• Provided data

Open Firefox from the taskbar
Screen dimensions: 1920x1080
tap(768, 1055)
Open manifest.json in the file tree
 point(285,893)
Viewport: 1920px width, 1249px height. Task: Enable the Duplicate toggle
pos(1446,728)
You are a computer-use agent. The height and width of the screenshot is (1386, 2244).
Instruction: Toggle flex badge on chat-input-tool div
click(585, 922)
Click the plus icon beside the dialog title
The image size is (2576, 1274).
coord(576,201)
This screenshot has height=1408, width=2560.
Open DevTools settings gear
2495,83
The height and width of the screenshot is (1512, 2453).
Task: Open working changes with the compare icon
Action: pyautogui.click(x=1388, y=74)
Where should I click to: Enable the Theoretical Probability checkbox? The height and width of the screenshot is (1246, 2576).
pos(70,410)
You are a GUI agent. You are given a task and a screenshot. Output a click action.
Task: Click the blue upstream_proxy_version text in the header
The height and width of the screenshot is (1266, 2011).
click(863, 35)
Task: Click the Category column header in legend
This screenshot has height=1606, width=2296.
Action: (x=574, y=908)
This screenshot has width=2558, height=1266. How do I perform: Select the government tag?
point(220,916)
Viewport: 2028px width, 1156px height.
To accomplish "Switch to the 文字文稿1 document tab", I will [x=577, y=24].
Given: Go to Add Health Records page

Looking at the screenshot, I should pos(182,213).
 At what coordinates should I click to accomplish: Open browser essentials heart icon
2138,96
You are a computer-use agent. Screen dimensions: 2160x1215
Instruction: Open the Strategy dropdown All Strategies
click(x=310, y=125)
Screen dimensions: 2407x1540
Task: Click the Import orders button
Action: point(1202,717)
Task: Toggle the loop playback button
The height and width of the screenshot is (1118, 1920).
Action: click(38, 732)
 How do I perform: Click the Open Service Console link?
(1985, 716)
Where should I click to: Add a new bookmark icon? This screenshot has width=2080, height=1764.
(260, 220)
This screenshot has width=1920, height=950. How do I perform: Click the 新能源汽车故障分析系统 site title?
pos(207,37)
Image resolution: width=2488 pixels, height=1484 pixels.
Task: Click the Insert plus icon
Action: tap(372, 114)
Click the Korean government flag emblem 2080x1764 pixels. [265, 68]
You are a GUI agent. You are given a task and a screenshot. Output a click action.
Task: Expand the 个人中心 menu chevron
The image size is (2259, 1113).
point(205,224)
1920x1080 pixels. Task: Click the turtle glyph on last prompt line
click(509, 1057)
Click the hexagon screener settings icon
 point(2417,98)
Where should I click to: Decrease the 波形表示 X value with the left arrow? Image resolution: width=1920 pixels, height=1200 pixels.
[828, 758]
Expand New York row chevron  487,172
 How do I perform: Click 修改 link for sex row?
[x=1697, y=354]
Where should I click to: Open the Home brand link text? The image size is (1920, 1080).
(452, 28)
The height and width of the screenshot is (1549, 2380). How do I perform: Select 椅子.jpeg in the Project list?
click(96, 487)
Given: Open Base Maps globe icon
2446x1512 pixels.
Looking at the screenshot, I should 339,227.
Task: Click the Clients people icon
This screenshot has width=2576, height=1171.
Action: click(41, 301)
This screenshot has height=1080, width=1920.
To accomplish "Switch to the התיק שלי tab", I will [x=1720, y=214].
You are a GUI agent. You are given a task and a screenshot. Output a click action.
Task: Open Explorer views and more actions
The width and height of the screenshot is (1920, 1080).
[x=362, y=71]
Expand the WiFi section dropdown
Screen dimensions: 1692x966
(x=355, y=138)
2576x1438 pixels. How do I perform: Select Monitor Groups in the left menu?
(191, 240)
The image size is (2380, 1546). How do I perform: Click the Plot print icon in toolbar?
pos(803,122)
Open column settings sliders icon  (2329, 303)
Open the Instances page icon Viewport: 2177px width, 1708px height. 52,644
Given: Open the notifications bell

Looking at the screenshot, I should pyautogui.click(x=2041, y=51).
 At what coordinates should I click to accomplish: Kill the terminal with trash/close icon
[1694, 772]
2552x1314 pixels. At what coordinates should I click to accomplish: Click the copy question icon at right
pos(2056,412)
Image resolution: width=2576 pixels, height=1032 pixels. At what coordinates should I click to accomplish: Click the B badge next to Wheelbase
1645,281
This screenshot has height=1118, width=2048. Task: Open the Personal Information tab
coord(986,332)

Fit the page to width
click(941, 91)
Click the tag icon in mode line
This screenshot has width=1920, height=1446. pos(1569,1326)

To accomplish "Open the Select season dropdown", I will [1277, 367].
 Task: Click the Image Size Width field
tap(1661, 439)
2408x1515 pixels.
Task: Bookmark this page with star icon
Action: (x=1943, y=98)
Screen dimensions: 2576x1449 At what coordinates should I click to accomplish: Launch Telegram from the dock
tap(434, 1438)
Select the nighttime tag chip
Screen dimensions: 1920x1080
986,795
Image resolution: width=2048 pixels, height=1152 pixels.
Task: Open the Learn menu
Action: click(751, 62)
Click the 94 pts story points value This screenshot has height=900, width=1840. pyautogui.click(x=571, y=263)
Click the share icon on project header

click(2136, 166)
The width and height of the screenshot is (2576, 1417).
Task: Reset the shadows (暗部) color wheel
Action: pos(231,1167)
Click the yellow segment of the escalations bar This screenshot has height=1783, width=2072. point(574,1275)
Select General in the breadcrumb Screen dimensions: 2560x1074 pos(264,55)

• Goal of the exercise
Copy the records above exactly.

• Task solution
Open Firefox from the taskbar
Screen dimensions: 1920x1080
tap(768, 1055)
Open manifest.json in the file tree
 point(285,893)
Viewport: 1920px width, 1249px height. Task: Enable the Duplicate toggle
pos(1446,728)
You are a computer-use agent. The height and width of the screenshot is (1386, 2244).
Instruction: Toggle flex badge on chat-input-tool div
click(585, 922)
Click the plus icon beside the dialog title
The image size is (2576, 1274).
coord(576,201)
This screenshot has height=1408, width=2560.
Open DevTools settings gear
2495,83
The height and width of the screenshot is (1512, 2453).
Task: Open working changes with the compare icon
Action: pyautogui.click(x=1388, y=74)
Where should I click to: Enable the Theoretical Probability checkbox? The height and width of the screenshot is (1246, 2576).
pos(70,410)
You are a GUI agent. You are given a task and a screenshot. Output a click action.
Task: Click the blue upstream_proxy_version text in the header
The height and width of the screenshot is (1266, 2011).
click(863, 35)
Task: Click the Category column header in legend
This screenshot has height=1606, width=2296.
Action: (x=574, y=908)
This screenshot has width=2558, height=1266. How do I perform: Select the government tag?
point(220,916)
Viewport: 2028px width, 1156px height.
To accomplish "Switch to the 文字文稿1 document tab", I will [x=577, y=24].
Given: Go to Add Health Records page

Looking at the screenshot, I should pos(182,213).
 At what coordinates should I click to accomplish: Open browser essentials heart icon
2138,96
You are a computer-use agent. Screen dimensions: 2160x1215
Instruction: Open the Strategy dropdown All Strategies
click(x=310, y=125)
Screen dimensions: 2407x1540
Task: Click the Import orders button
Action: point(1202,717)
Task: Toggle the loop playback button
The height and width of the screenshot is (1118, 1920).
Action: click(38, 732)
 How do I perform: Click the Open Service Console link?
(1985, 716)
Where should I click to: Add a new bookmark icon? This screenshot has width=2080, height=1764.
(260, 220)
This screenshot has width=1920, height=950. How do I perform: Click the 新能源汽车故障分析系统 site title?
pos(207,37)
Image resolution: width=2488 pixels, height=1484 pixels.
Task: Click the Insert plus icon
Action: tap(372, 114)
Click the Korean government flag emblem 2080x1764 pixels. [265, 68]
You are a GUI agent. You are given a task and a screenshot. Output a click action.
Task: Expand the 个人中心 menu chevron
The image size is (2259, 1113).
point(205,224)
1920x1080 pixels. Task: Click the turtle glyph on last prompt line
click(509, 1057)
Click the hexagon screener settings icon
 point(2417,98)
Where should I click to: Decrease the 波形表示 X value with the left arrow? Image resolution: width=1920 pixels, height=1200 pixels.
[828, 758]
Expand New York row chevron  487,172
 How do I perform: Click 修改 link for sex row?
[x=1697, y=354]
Where should I click to: Open the Home brand link text? The image size is (1920, 1080).
(452, 28)
The height and width of the screenshot is (1549, 2380). How do I perform: Select 椅子.jpeg in the Project list?
click(96, 487)
Given: Open Base Maps globe icon
2446x1512 pixels.
Looking at the screenshot, I should 339,227.
Task: Click the Clients people icon
This screenshot has width=2576, height=1171.
Action: click(41, 301)
This screenshot has height=1080, width=1920.
To accomplish "Switch to the התיק שלי tab", I will [x=1720, y=214].
You are a GUI agent. You are given a task and a screenshot. Output a click action.
Task: Open Explorer views and more actions
The width and height of the screenshot is (1920, 1080).
[x=362, y=71]
Expand the WiFi section dropdown
Screen dimensions: 1692x966
(x=355, y=138)
2576x1438 pixels. How do I perform: Select Monitor Groups in the left menu?
(191, 240)
The image size is (2380, 1546). How do I perform: Click the Plot print icon in toolbar?
pos(803,122)
Open column settings sliders icon  (2329, 303)
Open the Instances page icon Viewport: 2177px width, 1708px height. 52,644
Given: Open the notifications bell

Looking at the screenshot, I should pyautogui.click(x=2041, y=51).
 At what coordinates should I click to accomplish: Kill the terminal with trash/close icon
[1694, 772]
2552x1314 pixels. At what coordinates should I click to accomplish: Click the copy question icon at right
pos(2056,412)
Image resolution: width=2576 pixels, height=1032 pixels. At what coordinates should I click to accomplish: Click the B badge next to Wheelbase
1645,281
This screenshot has height=1118, width=2048. Task: Open the Personal Information tab
coord(986,332)

Fit the page to width
click(941, 91)
Click the tag icon in mode line
This screenshot has width=1920, height=1446. pos(1569,1326)

To accomplish "Open the Select season dropdown", I will [1277, 367].
 Task: Click the Image Size Width field
tap(1661, 439)
2408x1515 pixels.
Task: Bookmark this page with star icon
Action: (x=1943, y=98)
Screen dimensions: 2576x1449 At what coordinates should I click to accomplish: Launch Telegram from the dock
tap(434, 1438)
Select the nighttime tag chip
Screen dimensions: 1920x1080
986,795
Image resolution: width=2048 pixels, height=1152 pixels.
Task: Open the Learn menu
Action: click(751, 62)
Click the 94 pts story points value This screenshot has height=900, width=1840. pyautogui.click(x=571, y=263)
Click the share icon on project header

click(2136, 166)
The width and height of the screenshot is (2576, 1417).
Task: Reset the shadows (暗部) color wheel
Action: pos(231,1167)
Click the yellow segment of the escalations bar This screenshot has height=1783, width=2072. point(574,1275)
Select General in the breadcrumb Screen dimensions: 2560x1074 pos(264,55)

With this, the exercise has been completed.